As a side note, if the transmission problems are really problems why not suggest that the engineers go back and re-create the Torqueflite tranny. It held up under the torque of the 383's, 426 hemi's and 440's. Many times we can learn from the past. An old saying which rings true many times is this...if it ain't broke don't fix it. Could be a bonus for you if they consider your recommendation. Would appreciate your thoughts on the subjects.
I own a 98 Dakota 4x4 with the 5.2L and am planning to replace it with a Dak. Quad cab or F150 4 door this summer. I have not gotten the chance to drive the 4.7L yet and I was curious if anyone has driven Dakotas with both the 4.7L and 5.2L to compare. I have already read the opinions of those that have the 4.7L so I am mainly only interested in direct comparisons of the two.
Things I'm curious about...
4.7L vs 5.2L:
- in fuel mileage.
- in felt power and torque (I know what the numbers say, how about how it feels)
- 2000 4x4 improvements over the 97-99 4x4s (feel of new front suspension and new rack/pinion steering)
To note something else, when posting messages about mileage, some people forget to post if their 4.7L Dakota is 4x4 or 4x2 / manual or automatic. Please include this information since it makes a difference in the mileage.
FYI, my 98 4x4 auto, 31x10.5x15 tires, gets about 14.5 daily which inlcudes my highway only drive to work at about 70mph. More city driving on the weekends brings that down even more. Step it down even once a day and average drops at least 1 mpg. Long trips at about 73mph cruise control gets me 15 - 16 mpg. Driving 55 - 60 brings that up to 17 - 18 mpg.
Thanks in advance to anyone that can compare the 4.7L to the 5.2L with actual experience.
Chad
I can, however comment on the suggestion of "go back to the filler cap in the valve cover".
The valve covers on this engine are magnesium and thus, are very thin to save weight. In fact, the service manual specifically says that NOTHING should touch the valve covers. Even a rubber hose or a wire-loom can, over time, wear right through a valve cover due to vibration. I suspect that the properties of the magnesium led to the moving of the oil-fill and PCV valve away from the valve-covers where these items are commonly found.
Warning, if you loan your truck to someone they will invariably release the hood while trying to get to the brake release; I don't know how strong the second catch is on the hood but I'd bet the hood could blow over the truck at fwy speed if left on the second catch.
I truly believe if the oil-fill-tube is insulated from the cold air blast of the radiator fan, the re-condensation of the 'fumes' from the crankcase would not occur in that area any more.
I have been toying with trying some type of insulation on my oil-fill-tube and have determined that the following characteristics are desirable.
- Heat resistant (Must be able to withstand underhood temperatures)
- NON porous (Must not become soaked if oil is spilled during filling)
- Flexible (This would make it easier to install well)
I have also read about one person that fashioned a sheet metal heat shield directly in front of the oil-fill-tube (between oil-fill and radiator fan) This may be another option.
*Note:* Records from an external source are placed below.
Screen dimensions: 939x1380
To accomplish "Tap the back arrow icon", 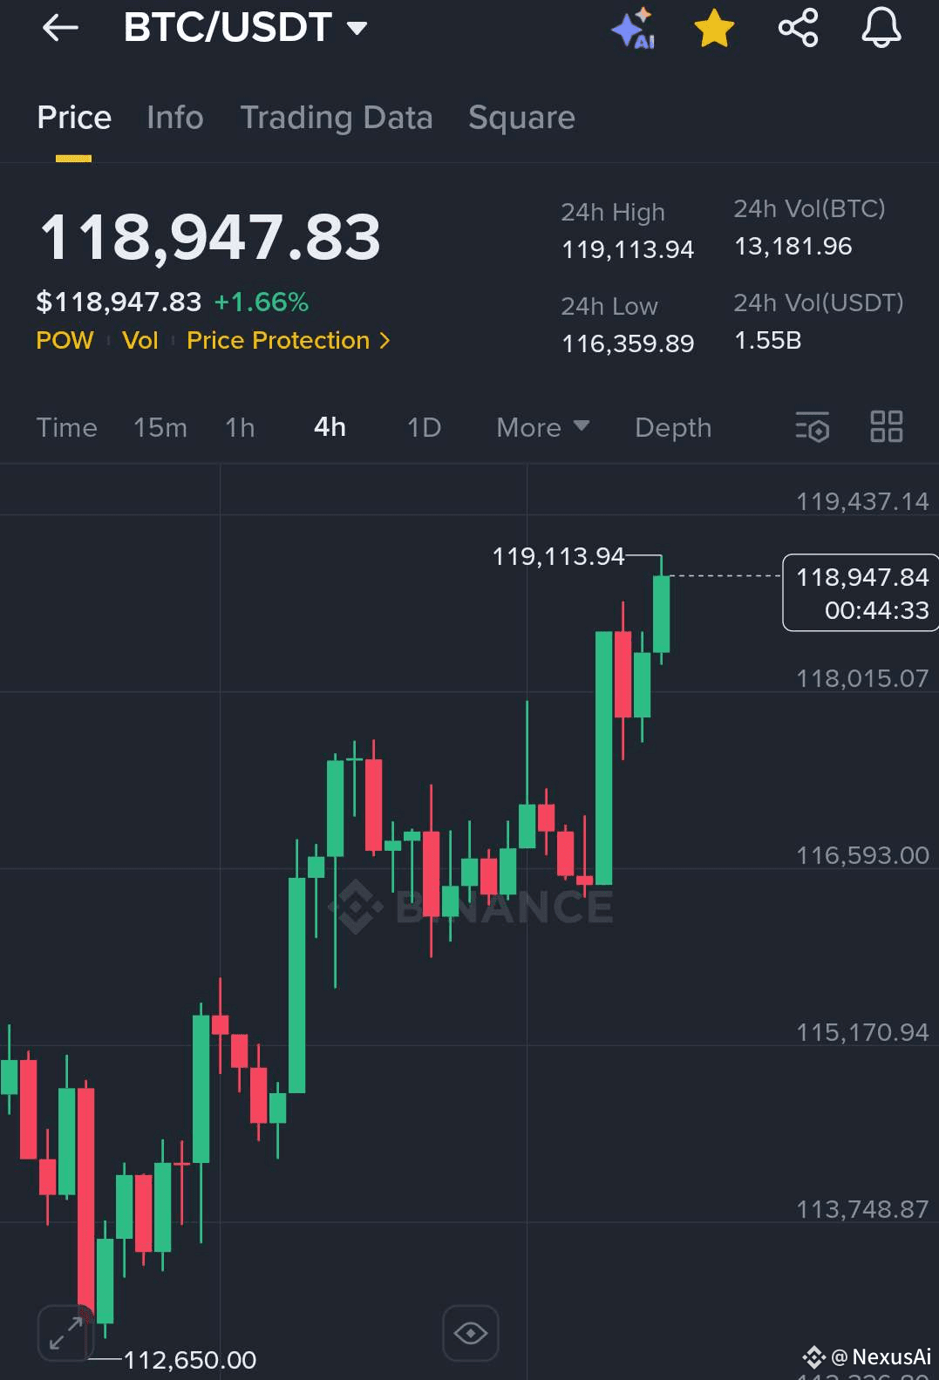I will pyautogui.click(x=60, y=28).
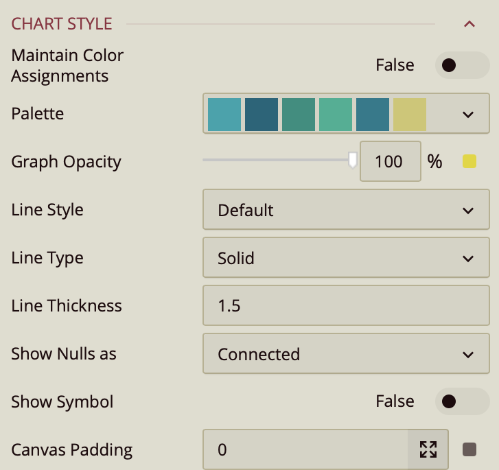Click gray indicator square beside Canvas Padding
Screen dimensions: 499x470
pos(469,450)
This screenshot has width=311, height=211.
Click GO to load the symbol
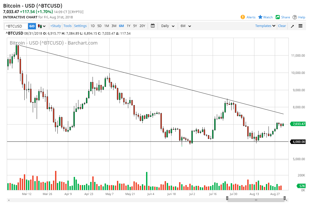31,26
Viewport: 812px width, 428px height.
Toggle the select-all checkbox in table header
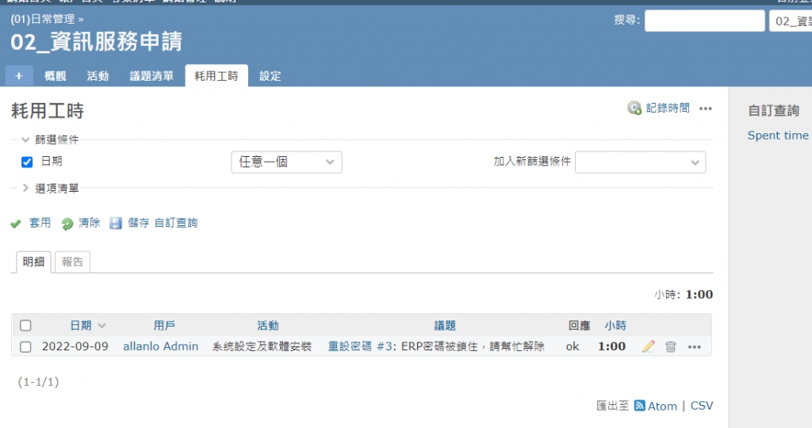(25, 325)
If one were to use several layers of thin aluminum, ( Metal flashing as found in Home Depot) It would meet many of the above criteria. The multiple layers would improve insulating qualities if a slight air-gap were allowed between the layers and RTV Silicone were used to 'seal' the ends. Someone who is creative with metalworking would be able to utilize several of the existing bolts near the oil-fill-tube to attach it.